▸ Work to be completed
Please echo the lines of the listing from the line with "Open the Business menu item" up to and including the line with "will click(x=106, y=24).", and nothing else.

▸ Data to process
◆ ◆ ◆ ◆

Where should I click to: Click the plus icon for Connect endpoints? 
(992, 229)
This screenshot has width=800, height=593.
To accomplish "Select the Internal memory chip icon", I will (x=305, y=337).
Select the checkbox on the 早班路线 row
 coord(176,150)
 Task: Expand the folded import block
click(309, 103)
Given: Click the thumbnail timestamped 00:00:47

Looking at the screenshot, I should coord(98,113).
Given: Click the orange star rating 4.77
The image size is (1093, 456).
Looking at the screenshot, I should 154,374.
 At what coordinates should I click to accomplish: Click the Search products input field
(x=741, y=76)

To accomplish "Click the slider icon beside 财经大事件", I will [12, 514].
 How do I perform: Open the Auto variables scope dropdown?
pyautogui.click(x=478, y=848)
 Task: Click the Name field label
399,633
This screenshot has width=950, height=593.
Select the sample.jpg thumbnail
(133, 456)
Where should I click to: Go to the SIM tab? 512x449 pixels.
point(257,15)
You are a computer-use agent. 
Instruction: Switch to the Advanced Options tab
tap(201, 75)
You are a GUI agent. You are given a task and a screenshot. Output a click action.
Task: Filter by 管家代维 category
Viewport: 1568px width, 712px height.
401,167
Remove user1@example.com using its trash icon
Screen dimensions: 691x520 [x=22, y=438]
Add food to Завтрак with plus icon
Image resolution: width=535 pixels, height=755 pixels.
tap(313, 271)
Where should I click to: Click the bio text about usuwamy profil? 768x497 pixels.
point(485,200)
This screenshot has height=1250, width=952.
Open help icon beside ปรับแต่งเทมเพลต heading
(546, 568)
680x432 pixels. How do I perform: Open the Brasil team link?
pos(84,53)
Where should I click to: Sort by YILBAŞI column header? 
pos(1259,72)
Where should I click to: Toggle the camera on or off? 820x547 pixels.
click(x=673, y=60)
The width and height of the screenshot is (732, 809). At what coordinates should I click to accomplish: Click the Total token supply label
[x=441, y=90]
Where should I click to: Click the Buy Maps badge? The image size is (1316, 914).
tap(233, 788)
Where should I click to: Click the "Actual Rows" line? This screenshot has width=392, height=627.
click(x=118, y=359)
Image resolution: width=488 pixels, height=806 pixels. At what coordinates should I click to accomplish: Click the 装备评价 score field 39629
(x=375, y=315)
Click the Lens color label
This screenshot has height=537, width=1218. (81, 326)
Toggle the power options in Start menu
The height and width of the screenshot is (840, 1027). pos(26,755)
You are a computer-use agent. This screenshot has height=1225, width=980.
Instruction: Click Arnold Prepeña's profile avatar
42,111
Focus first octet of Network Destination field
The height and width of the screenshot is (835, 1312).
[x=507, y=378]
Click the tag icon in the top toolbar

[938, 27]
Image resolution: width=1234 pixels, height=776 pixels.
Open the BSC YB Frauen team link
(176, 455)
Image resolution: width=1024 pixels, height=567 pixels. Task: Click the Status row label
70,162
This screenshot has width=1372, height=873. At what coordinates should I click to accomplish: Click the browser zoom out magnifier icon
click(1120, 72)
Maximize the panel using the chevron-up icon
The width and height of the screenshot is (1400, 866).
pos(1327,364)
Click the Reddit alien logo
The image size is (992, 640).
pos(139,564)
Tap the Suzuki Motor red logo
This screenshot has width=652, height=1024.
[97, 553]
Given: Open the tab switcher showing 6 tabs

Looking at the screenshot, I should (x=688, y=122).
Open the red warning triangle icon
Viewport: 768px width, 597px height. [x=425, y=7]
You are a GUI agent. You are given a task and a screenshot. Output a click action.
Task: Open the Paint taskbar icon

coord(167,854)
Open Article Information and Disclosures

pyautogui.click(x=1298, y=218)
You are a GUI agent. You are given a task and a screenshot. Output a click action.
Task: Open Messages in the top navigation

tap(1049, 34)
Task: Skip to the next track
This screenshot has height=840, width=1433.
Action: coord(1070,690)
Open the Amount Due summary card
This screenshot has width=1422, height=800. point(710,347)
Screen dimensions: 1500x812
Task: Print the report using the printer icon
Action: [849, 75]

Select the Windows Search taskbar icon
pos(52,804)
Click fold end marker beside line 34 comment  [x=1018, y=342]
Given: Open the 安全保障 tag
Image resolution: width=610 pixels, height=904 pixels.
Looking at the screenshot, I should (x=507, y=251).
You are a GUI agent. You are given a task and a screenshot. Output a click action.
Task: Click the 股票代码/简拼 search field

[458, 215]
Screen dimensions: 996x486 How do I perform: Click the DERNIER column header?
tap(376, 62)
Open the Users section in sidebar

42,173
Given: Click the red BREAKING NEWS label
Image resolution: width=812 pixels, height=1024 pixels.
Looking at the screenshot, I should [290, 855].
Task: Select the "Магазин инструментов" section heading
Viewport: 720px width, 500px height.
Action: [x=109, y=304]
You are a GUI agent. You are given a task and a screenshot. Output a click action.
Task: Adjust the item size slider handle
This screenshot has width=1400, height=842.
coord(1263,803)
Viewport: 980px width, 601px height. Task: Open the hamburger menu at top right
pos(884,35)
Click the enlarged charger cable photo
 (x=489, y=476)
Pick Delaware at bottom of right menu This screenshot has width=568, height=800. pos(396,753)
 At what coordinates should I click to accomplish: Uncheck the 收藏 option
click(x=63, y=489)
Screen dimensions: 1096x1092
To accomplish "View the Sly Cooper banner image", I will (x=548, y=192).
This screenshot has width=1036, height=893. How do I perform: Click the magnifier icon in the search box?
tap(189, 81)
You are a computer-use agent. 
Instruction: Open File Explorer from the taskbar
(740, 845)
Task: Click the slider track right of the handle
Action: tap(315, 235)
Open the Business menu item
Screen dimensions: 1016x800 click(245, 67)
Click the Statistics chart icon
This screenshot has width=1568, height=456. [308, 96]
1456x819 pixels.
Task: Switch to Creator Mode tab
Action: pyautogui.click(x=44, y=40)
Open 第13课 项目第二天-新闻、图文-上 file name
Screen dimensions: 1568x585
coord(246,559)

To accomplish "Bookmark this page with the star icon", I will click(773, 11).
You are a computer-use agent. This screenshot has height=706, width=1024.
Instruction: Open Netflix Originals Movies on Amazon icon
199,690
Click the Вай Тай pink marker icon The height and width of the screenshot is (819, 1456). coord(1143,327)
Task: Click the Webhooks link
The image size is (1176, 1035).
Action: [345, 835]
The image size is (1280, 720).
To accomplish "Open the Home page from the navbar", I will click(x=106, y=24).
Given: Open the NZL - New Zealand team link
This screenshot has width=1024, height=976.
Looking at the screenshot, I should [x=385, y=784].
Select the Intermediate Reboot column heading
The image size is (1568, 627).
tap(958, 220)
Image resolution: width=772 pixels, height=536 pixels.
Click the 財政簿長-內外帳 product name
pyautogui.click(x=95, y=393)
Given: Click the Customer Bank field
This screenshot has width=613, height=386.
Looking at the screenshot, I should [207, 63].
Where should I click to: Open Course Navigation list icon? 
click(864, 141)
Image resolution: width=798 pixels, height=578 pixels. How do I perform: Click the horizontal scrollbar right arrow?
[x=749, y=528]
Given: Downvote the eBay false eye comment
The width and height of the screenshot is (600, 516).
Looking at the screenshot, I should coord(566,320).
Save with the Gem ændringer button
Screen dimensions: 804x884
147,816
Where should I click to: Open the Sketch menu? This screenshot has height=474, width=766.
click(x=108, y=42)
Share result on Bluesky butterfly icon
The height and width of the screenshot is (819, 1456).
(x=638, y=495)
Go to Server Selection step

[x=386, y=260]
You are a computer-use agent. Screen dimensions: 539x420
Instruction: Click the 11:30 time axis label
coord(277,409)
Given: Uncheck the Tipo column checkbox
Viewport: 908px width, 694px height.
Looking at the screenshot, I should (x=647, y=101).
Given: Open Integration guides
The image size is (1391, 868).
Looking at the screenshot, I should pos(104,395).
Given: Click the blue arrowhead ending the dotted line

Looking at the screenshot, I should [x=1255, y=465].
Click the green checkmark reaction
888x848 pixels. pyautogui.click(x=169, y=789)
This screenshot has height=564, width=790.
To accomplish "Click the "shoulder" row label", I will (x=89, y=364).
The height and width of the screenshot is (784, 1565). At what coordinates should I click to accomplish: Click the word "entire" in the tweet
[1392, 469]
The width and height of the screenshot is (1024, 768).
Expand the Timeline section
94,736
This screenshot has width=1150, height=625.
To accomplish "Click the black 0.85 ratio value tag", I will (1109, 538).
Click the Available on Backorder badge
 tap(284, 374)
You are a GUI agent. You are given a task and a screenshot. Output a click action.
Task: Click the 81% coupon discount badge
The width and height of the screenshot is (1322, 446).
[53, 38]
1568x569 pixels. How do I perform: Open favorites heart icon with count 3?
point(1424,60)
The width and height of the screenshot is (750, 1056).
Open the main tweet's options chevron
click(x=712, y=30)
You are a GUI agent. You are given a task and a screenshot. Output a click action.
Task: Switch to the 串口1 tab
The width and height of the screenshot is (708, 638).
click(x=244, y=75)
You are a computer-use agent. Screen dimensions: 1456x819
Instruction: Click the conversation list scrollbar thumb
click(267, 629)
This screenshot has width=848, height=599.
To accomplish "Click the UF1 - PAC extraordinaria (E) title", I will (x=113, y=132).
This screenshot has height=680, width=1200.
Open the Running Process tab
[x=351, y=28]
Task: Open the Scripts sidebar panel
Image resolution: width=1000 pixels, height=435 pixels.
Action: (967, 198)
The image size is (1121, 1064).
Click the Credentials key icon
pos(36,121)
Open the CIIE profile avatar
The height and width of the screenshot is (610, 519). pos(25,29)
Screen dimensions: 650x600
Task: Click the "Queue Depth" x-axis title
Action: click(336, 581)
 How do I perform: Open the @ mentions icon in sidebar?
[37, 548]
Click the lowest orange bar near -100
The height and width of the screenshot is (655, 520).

◆ ◆ ◆ ◆

▸ Result
Open the Business menu item
Screen dimensions: 1016x800 click(245, 67)
Click the Statistics chart icon
This screenshot has width=1568, height=456. [308, 96]
1456x819 pixels.
Task: Switch to Creator Mode tab
Action: pyautogui.click(x=44, y=40)
Open 第13课 项目第二天-新闻、图文-上 file name
Screen dimensions: 1568x585
coord(246,559)

To accomplish "Bookmark this page with the star icon", I will click(773, 11).
You are a computer-use agent. This screenshot has height=706, width=1024.
Instruction: Open Netflix Originals Movies on Amazon icon
199,690
Click the Вай Тай pink marker icon The height and width of the screenshot is (819, 1456). coord(1143,327)
Task: Click the Webhooks link
The image size is (1176, 1035).
Action: [345, 835]
The image size is (1280, 720).
To accomplish "Open the Home page from the navbar", I will click(x=106, y=24).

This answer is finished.